La pittura di Cesare Berlingeri suscita interrogativi, alimenta riflessioni. Al solito sospesa in quel versante dell'intelletto abitato da conoscenza, estro e poesia, essa risalta e si distingue per un sostrato diffusamente enigmatico, colmo di fascinazioni arcane, idilli remoti, un'estesa fragranza di cose come contaminate da esalazioni terragne, insite, con diversa origine e ampiezza, nell'esistenza.
Vi resiste uno spessore culturale analogo a quello visivamente offerto da lavori che sfuggono a ogni etichetta critica, emancipandosi, di fatto, in una midensione filosofica ove collimano spunti improvvisi, memorie feconde , abbandoni creativi sovente caratterizzati da effervescente umorali.
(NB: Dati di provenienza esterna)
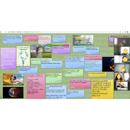
Task: Open the green globe poster image
Action: tap(23, 56)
Il segreto ultimo di Berglineri è in quelli che ci è caro chiamarli i suoi involucri sentimentali, volumi talvolta policromi, più spesso monocromatici, nei quali egli ora svela, ora cela. indizi eloquenti, distintamente riconducibili al proprio universo interiore: nomi, lettere, finanche qualche frase lapidaria, destinati a trovare una realizzazione fisica nella superficie dipinta con accordi ricercati, nobilità di stesure materiche ovunque essenziali.
Ripiegare su se stesso un tessuto, uno o più volte, diventa per Berlingeri esercizio funzionale al compimento di una profezia immaginaria, che si mosra ermetica all'approccio quanto incisiva nelle sue solleccitaioni subliminali .
Un corpo, piuttosto che una forma diresti ciascuna opera partorica dal fertile ingegno di Berlingeri che invita lo spettatore a uno sforzo intellattuale, sempre sostenuto, peraltro, da continui contributi lirici e ausili emozionali.